Questions on the material -
1. According to the passage on estrogen-transforming genes and antihypertensive treatment, how many participants did the CoLaus study enroll at baseline?
2. Continue the passage on estrogen-transforming genes and antihypertensive treatment from its last sentence.

Text excerpt -
The enzyme catechol-O-methyltransferase (COMT) catalyzes the transformation of estrogen and other catechol substrates into methylated inactive metabolites.[17] The polymorphism rs4680 (Val158Met) in COMT drives major individual differences in the enzymatic activity of COMT.[18] Homozygous Met (A) allele carriers showed significantly decreased COMT activity, higher BP, and hypertension prevalence in Japanese men, compared with Met/Val or Val/Val carriers.[19–21] The intronic single nucleotide polymorphism (SNP) rs737865 and the polymorphism rs165599 near the 3′ untranslated region (UTR) induce an additional variation in COMT activity.[18,22]
The enzyme family uridine-diphospho-glucuronosyltransferase 1A (UGT1A) facilitates estrogen excretion by preventing enhanced tissue exposure to the hormone, thus, weakening estrogen receptor-dependent signaling.[23] The polymorphisms rs2070959 (Thr181Ala) and rs887829 are located in the genes UGT1A6 and UGT1A1, respectively. Together with the variant rs1105879 (Arg184Ser, UGT1A6), rs2070959 causes 30% to 50% lower activity of UGT1A6.[24]
The aromatase CYP19A1 catalyzes the key step of estrogen synthesis from androgens and, thus, impacts the serum estrogen-androgen balance.[3,4] The SNP rs10046 located in the 3′ UTR of CYP19A1 has been associated with higher and lower serum estradiol levels in different studies.[3,25] Several publications have discussed the role of CYP19A1 polymorphisms as risk markers for general or sex-dependent susceptibility to hypertension.[13,26]
While several studies have addressed the impact of estrogen levels and a modulated estrogen metabolism on BP levels, no previous study has systematically investigated the impact of genetic variants in key genes involved in estrogen transformation on the therapeutic effect of specific types of antihypertensive drugs.
To close this gap of knowledge we investigated the association of 6 genetic variants within the estrogen transforming genes COMT, UGT1A, and CYP19A1 with the therapeutic effect of antihypertensive drugs (i.e., diuretics, CCBs, ACEIs, and ARBs) in a population-based cohort study CoLaus, including 5064 subjects of Swiss origin, 1337 of them treated with different types of antihypertensive drugs. Importantly, we scrutinized whether genetically induced sex- or age-specific effects are abundant with regard to treatment outcome with the mentioned therapeutics.
2. Materials and methods
2.1. Study design and subjects
We included individuals from the population-based CoLaus cohort in our analyses. The primary aim of the CoLaus study was to evaluate the prevalence and determinants of CVD in the Caucasian population living in Lausanne, Switzerland. The sampling methodology of the CoLaus study has been previously described.[27] In brief, the CoLaus study (2003–2006) enrolled 6733 participants at baseline, of whom 5064 participants were re-contacted for a follow-up visit (2009–2012). All participants attended the outpatient clinic at the University Hospital of Lausanne after an overnight fast with a minimum fasting period of 8 h. The visit included a personal interview and a physical examination conducted by trained field interviewers. At baseline, the age of participants ranged between 35 and 75 years. The average follow-up period was 5.4 years with an interquartile range of 5.3 to 5.6 years. The study was approved by the local Institutional Ethics Committee of the University of Lausanne. Written informed consent was obtained from all participants.

(Saved entries)
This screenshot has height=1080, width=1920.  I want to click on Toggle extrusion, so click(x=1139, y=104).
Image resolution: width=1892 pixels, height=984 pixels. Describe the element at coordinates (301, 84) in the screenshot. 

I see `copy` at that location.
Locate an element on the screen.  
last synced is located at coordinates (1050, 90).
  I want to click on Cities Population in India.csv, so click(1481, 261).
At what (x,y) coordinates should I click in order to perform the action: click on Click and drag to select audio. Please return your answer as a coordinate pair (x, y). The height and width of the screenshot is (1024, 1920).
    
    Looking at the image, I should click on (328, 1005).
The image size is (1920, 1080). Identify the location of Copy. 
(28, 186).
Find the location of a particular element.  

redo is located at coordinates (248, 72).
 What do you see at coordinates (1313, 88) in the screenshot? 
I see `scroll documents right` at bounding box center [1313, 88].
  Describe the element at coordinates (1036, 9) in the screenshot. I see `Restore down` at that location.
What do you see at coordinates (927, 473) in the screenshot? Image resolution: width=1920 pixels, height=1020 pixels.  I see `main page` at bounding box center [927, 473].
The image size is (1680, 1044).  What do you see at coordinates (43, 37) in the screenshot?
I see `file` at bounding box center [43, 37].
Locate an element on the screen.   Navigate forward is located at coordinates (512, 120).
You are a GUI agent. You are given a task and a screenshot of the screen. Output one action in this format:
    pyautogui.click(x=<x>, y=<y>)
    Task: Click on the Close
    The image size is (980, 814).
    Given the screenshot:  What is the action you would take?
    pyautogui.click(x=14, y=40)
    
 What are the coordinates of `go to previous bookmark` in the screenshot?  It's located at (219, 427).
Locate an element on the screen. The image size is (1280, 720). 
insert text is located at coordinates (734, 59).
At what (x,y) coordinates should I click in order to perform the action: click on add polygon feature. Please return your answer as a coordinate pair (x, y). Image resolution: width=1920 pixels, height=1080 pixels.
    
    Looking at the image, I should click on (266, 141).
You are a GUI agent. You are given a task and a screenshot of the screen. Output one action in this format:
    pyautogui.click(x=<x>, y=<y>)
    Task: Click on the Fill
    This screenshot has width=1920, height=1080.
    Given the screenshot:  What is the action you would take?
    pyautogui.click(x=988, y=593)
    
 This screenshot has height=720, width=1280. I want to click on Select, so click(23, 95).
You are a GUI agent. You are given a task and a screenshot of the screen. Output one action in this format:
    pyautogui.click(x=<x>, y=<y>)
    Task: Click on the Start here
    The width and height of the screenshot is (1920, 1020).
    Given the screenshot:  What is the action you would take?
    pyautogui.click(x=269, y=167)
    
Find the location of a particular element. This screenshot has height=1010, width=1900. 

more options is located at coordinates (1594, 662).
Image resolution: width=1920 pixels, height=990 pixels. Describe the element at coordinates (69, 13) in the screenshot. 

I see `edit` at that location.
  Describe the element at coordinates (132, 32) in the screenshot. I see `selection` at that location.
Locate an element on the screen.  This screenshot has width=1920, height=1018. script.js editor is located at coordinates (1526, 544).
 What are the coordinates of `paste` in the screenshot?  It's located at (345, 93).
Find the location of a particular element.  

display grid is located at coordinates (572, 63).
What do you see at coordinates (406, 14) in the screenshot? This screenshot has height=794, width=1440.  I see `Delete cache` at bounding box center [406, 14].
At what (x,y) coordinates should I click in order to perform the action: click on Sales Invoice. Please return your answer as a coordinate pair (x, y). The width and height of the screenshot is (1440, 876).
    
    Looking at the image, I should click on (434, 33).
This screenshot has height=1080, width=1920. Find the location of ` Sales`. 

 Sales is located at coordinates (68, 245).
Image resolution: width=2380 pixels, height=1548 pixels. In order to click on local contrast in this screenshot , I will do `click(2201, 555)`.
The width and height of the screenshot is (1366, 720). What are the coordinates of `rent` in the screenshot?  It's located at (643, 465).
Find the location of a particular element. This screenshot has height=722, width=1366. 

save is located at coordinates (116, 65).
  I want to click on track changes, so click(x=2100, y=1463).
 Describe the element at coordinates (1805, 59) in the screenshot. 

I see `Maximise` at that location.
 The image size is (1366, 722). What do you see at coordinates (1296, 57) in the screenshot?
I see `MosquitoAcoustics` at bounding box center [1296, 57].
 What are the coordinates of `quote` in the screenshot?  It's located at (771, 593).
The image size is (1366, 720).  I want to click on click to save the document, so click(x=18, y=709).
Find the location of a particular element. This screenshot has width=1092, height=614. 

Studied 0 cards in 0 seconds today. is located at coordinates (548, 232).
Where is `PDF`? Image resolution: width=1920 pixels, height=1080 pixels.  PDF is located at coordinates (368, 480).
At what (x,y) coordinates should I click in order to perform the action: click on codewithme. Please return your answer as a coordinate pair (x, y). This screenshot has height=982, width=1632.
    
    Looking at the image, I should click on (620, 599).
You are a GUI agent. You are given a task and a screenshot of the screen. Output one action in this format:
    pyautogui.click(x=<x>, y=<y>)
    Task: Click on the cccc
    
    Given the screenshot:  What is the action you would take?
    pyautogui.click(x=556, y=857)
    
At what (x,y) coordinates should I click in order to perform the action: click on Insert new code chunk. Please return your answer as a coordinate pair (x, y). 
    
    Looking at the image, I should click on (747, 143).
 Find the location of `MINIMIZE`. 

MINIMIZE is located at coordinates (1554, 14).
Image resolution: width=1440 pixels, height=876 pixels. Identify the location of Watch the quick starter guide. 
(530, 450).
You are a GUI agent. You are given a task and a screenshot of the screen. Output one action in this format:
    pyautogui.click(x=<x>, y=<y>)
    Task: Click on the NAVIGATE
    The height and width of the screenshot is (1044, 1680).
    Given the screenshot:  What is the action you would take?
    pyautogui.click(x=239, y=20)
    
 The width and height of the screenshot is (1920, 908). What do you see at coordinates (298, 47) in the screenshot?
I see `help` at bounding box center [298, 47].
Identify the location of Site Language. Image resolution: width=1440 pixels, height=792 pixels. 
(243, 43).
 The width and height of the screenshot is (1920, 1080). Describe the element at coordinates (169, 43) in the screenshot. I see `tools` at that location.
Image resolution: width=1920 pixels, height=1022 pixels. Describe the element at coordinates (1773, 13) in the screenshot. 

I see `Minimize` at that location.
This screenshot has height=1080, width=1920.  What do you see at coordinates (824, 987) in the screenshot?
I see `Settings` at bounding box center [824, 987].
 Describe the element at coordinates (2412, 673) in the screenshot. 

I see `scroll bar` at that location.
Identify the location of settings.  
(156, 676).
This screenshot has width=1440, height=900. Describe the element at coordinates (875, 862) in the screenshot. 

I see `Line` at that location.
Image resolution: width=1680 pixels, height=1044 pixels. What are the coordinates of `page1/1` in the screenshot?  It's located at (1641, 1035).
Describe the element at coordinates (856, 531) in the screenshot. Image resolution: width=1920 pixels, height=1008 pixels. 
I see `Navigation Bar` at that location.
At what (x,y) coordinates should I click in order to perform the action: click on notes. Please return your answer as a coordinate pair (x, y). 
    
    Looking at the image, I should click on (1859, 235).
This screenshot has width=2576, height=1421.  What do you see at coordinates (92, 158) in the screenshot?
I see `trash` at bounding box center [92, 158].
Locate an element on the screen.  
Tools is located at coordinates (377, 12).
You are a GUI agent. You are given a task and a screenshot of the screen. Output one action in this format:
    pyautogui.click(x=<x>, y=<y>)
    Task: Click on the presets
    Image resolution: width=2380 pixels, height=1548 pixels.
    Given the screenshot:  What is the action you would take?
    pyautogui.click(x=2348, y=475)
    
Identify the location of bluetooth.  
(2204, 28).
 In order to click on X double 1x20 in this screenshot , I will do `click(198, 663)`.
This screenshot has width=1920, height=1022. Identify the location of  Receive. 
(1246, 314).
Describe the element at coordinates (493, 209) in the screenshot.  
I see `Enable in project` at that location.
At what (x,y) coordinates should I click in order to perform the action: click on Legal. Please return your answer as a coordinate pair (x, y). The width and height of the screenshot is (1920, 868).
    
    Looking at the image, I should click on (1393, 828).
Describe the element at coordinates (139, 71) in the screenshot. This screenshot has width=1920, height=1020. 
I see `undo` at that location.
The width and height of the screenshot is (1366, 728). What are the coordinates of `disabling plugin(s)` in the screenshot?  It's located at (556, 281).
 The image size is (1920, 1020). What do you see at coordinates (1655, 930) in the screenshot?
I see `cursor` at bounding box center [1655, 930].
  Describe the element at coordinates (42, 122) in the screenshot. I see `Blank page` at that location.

List of answers -
1. 6733 participants.

2.
In the frame of our study, we included clinical and genotyping data of individuals collected during the follow-up visit. Systolic blood pressure (SBP) and diastolic blood pressure (DBP) were measured 3 times on the left arm in a sitting position after an initial resting period of at least 10 min. BP measurements were performed using an Omron HEM-907 automated oscillometric sphygmomanometer. The BP measurements considered in the present study are average values of the 2 last measurements. Based on smoking habits, participants were categorized into current smokers, never smokers, and former smokers. Diabetes was defined as showing fasting plasma glucose ≥7 mmol/L and/or using antidiabetic medications or insulin. Body weight and height were measured without shoes in light indoor clothes. Body mass index (BMI) was calculated as weight (kg) divided by the height squared (m2). Menopause status was defined as the absence of menstruation. Information on perimenopause was not collected.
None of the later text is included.